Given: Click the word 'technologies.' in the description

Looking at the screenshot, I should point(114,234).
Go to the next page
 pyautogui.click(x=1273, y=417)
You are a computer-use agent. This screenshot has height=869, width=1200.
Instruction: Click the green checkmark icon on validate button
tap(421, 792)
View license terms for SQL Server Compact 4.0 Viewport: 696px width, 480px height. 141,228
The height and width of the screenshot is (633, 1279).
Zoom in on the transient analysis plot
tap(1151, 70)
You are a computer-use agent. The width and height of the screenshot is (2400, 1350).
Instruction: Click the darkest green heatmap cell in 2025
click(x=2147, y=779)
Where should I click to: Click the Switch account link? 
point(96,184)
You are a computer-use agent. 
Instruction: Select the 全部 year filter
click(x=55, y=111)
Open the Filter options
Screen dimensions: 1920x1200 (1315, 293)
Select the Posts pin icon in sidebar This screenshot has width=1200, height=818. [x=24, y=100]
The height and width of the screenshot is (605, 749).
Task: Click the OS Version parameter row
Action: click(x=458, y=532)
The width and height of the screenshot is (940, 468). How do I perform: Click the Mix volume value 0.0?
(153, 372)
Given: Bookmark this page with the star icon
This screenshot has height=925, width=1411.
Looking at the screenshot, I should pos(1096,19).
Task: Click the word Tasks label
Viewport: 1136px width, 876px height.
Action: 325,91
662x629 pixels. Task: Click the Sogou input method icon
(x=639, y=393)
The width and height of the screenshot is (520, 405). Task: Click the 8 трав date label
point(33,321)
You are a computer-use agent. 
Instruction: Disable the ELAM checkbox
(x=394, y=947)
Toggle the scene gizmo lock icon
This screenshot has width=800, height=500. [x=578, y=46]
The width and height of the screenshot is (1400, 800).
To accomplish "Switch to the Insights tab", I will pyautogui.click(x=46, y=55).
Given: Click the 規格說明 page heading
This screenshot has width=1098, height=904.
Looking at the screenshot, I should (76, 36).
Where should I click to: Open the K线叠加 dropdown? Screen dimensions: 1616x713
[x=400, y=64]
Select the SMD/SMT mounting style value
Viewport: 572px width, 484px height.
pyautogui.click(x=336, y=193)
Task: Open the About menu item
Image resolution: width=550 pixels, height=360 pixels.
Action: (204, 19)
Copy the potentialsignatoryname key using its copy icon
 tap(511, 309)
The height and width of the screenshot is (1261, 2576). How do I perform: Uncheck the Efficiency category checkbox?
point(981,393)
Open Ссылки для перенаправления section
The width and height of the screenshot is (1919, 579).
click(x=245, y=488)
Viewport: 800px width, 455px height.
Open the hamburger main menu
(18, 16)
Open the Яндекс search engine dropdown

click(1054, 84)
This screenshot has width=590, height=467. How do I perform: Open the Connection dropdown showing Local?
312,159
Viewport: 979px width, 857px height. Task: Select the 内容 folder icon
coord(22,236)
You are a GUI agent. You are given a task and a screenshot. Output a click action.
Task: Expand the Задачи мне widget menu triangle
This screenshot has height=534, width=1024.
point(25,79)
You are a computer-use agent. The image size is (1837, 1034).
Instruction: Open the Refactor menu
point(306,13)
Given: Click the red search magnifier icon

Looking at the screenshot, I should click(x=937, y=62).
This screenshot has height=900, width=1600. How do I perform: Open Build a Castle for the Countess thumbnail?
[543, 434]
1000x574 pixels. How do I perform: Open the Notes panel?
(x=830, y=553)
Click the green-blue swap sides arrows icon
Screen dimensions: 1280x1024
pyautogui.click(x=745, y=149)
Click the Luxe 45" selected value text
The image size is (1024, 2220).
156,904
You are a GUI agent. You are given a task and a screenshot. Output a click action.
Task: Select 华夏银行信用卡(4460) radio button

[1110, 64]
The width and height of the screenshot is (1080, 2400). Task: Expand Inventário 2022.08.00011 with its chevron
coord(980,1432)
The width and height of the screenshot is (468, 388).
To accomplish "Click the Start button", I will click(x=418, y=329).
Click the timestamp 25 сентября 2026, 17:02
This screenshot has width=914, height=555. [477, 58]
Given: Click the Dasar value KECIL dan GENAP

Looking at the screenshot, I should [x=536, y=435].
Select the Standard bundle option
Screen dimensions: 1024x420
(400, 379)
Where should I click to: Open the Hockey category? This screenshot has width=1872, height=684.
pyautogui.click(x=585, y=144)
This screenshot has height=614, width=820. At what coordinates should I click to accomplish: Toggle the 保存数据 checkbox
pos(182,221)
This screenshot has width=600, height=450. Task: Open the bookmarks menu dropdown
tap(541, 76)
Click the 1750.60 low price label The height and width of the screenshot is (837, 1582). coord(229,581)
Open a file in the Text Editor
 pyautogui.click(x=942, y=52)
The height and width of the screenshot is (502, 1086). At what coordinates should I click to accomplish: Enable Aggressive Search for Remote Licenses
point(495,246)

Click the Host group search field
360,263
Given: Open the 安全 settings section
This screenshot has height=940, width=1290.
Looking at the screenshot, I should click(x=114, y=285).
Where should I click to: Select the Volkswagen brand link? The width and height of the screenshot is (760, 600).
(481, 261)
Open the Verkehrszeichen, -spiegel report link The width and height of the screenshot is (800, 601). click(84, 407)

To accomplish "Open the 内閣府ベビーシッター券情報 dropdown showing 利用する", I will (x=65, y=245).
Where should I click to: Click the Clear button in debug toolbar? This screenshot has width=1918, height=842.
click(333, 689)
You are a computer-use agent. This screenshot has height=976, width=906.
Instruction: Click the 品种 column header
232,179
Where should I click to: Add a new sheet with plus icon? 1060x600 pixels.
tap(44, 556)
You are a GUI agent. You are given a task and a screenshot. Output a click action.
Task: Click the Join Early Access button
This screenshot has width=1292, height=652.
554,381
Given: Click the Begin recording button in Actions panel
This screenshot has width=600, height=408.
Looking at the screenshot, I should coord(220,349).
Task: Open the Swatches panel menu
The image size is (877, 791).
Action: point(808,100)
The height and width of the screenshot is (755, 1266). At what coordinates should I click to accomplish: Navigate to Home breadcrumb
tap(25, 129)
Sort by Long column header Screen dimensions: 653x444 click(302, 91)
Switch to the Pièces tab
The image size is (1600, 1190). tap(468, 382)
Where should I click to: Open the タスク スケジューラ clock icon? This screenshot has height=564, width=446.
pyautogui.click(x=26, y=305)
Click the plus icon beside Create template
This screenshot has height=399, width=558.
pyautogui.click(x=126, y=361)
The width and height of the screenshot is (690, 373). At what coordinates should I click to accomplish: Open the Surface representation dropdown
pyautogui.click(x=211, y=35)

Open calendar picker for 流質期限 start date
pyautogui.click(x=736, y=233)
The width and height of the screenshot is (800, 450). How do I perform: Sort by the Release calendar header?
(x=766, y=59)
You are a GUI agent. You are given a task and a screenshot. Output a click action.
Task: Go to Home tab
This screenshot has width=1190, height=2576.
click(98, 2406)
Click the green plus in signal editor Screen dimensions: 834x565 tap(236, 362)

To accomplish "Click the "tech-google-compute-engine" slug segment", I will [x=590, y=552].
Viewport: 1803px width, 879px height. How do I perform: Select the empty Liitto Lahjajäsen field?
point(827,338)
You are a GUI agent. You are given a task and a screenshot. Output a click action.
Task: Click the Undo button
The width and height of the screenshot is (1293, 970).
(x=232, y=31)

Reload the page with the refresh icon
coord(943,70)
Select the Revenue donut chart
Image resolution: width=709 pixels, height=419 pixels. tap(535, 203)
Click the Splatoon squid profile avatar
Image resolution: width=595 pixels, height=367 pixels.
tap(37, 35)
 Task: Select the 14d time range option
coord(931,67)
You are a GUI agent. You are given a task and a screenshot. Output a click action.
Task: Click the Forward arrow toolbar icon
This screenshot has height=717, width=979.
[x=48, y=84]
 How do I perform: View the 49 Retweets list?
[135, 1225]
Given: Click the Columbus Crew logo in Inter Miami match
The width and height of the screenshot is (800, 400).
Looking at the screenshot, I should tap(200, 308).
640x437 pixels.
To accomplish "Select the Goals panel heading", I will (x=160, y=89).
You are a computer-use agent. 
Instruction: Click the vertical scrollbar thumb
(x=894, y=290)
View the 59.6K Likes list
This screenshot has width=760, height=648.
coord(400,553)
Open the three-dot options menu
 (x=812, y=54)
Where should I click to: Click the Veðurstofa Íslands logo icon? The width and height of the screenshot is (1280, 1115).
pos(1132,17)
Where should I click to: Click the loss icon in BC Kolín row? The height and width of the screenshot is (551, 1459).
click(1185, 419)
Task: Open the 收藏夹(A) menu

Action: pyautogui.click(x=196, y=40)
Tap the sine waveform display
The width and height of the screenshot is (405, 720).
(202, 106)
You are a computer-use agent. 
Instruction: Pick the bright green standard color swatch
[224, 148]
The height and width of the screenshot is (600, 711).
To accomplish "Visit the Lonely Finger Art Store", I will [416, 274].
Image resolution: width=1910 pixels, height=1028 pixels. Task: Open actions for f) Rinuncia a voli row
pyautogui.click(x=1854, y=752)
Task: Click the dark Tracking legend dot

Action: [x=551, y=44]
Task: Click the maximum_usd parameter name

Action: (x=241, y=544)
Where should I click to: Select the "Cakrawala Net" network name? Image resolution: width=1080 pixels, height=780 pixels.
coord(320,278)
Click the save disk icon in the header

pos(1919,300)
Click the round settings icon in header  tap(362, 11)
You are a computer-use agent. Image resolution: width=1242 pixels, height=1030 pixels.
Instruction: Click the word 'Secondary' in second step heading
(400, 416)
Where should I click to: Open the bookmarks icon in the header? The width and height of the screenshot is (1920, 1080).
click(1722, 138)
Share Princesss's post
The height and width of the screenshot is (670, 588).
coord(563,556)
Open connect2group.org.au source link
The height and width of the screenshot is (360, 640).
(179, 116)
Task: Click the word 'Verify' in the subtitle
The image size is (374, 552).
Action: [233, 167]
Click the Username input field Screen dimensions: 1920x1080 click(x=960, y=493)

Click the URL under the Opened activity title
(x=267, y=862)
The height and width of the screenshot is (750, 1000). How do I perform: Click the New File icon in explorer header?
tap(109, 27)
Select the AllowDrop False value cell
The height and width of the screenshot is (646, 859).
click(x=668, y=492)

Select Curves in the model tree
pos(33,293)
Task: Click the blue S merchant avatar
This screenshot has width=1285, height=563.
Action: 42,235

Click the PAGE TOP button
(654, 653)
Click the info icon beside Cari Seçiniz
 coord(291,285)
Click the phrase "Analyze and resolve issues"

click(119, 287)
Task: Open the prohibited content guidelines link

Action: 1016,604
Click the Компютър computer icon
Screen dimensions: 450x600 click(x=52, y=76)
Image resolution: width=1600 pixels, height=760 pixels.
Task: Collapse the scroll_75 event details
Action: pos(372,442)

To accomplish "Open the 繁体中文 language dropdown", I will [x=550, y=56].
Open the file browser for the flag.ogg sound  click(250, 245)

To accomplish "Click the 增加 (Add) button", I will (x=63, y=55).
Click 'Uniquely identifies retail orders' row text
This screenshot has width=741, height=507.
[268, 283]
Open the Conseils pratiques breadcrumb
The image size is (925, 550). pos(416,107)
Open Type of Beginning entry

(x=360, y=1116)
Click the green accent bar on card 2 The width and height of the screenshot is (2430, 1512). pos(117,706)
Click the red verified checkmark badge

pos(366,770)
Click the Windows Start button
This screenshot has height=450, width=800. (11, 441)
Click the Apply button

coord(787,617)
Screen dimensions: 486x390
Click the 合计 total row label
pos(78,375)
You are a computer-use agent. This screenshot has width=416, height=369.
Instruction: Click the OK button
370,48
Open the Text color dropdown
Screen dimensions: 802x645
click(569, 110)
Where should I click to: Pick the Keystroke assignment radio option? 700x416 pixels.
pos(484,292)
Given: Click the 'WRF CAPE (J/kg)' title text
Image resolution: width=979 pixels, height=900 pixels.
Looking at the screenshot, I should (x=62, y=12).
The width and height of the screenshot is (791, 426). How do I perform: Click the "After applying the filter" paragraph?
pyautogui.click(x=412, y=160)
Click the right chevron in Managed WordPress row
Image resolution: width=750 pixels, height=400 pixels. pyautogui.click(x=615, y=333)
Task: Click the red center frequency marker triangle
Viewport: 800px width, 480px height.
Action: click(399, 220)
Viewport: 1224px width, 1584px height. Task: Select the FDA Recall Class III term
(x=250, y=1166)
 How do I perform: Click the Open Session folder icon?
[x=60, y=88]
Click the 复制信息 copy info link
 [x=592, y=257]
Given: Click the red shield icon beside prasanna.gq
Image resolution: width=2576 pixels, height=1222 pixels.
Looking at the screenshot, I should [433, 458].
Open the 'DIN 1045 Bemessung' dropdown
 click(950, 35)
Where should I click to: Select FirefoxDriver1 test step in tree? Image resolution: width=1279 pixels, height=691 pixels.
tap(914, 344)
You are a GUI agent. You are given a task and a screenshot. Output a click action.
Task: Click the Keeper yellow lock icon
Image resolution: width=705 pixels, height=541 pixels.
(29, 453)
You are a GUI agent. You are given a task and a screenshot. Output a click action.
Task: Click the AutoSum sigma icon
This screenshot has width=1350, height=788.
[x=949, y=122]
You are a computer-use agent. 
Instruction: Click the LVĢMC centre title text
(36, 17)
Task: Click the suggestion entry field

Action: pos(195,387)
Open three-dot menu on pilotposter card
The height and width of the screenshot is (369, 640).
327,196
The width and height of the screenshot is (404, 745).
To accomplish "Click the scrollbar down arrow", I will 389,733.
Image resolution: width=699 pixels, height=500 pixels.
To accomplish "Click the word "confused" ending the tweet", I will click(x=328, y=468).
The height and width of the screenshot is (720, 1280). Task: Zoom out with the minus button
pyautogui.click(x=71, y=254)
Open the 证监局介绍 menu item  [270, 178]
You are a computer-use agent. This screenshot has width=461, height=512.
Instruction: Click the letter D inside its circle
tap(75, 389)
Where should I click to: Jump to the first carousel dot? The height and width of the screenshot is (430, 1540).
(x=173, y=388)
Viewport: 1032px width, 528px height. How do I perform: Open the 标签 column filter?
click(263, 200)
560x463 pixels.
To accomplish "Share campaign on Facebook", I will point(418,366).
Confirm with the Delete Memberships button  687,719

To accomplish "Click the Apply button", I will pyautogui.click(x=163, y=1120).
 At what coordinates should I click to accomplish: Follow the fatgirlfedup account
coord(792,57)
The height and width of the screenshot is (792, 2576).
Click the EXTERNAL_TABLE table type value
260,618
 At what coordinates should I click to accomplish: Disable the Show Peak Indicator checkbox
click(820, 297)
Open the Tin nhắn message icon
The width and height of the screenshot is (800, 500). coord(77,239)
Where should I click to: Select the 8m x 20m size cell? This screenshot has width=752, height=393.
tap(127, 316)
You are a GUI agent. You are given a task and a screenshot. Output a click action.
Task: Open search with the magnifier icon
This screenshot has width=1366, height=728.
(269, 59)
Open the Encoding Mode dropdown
· · · · · · ·
__REQUIRED WORK__.
Find the lines in the records that contain the word "settings", then copy every one of them.

__COMPLETED TASK__.
Given: Open the 安全 settings section
Click the round settings icon in header  tap(362, 11)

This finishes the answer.